Roberts’s first novel after a gap of some years was Molly Zero (1980), in which the classic sf tale of the growth of an adolescent is – typically for Roberts – subverted by a sense that the Dystopian world into which the young female protagonist enters – an oppressive class-ridden demoralized Little England whose inhabitants are barred from the sea by metal fences – is dismayingly corrosive. It is a sense which variously though un specifically serves as background for the shadowy escapades of the eponymous heroine in the Kaeti sequence comprising Kaeti & Company (coll of linked stories 1986), Kaeti’s Apocalypse (1986 chap) and Kaeti on Tour(coll 1992); and the life of the haunting femme fatale depicted in Gráinne (1987). In the sullen quietism that underlies the tales told, these books have little of the feel of sf. Much more sf-like is the Kiteworld sequence – comprising Kiteworld (fixup 1985), the uncollected novella “Tremarest” (November 1986 Amazing) and the serial “Drek Yarman” (February-June 2000 Spectrum SF) – which invokes the atmosphere of earlier work in its depiction of a Ruined EarthBritain dominated by religious fanatics, and its Steampunk rendering of the life of the crews who man the Kiteships, which are the size of Airships, to guard the frontiers against “demons” (as the ballistic or cruise missiles of a former technological era are now remembered) in a kind of Parody of the Pax Aeronautica theme. The life of the eponymous protagonist of the book-length “Drek Yarman” re-enacts in small the deterioration of a land torn to bits by Religion, with marriage and maturity decaying inexorably (see Entropy) into despair.

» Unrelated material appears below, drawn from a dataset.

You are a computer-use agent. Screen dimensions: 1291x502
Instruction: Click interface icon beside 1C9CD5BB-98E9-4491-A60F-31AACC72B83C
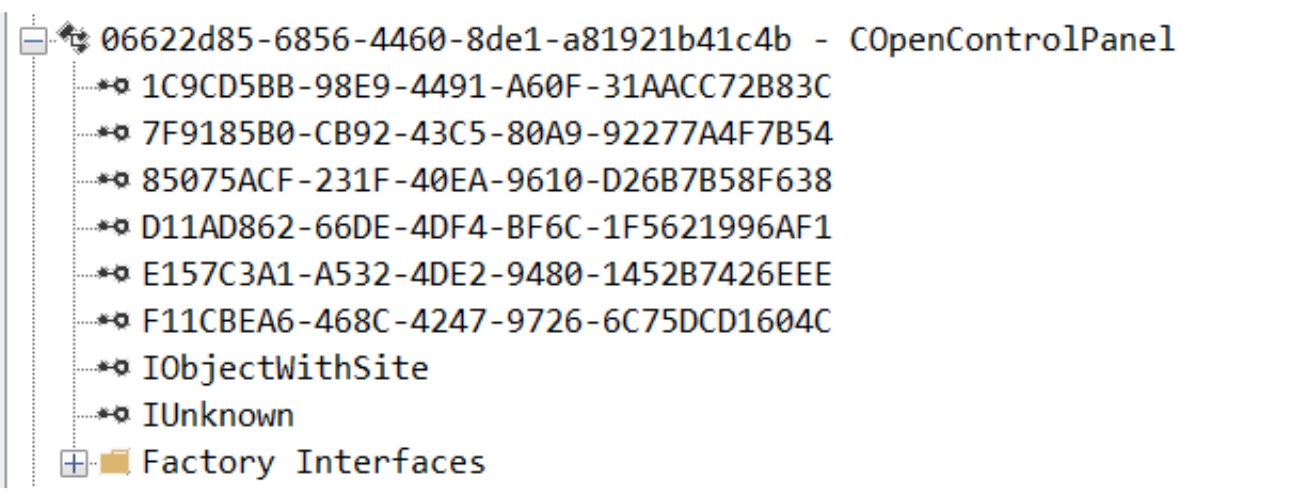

As an illustrator, Roberts did much to change the appearance of UK sf magazines, notably Science Fantasy, for which he designed all but seven of the covers from January 1965 until its demise (as SF Impulse) in February 1967, and also New Worlds for a period in 1966. His boldly Expressionist covers, line-oriented, paralleled the shift in content of these magazines away from Genre SF and Fantasy towards a more free-form, speculative kind of fiction. He later did covers and interior illustrations for the book editions of New Worlds Quarterly edited by Michael Moorcock, for some of whose novels he designed covers. He also illustrated several of his own 1980s titles, and published three works of nonfiction:
The Natural History of the P.H.(1988), the initials referring to the “Primitive Heroine” who appears throughout Roberts’s work, a figure men may treat as a lamia but who is in truth a figure of charismatic, self-reliant integrity; Irish Encounters: A Short Travel (dated 1988 but 1989 chap); and Lemady: Episodes of a Writer’s Life (1997), an uneasy memoir.
Later in life, Roberts lived in Salisbury. He was diagnosed with multiple sclerosis in 1990 and died of its complications in October 2000. Obituaries recalled him as a talented but personally “difficult” author, with a history of disputes with publishers, editors and colleagues.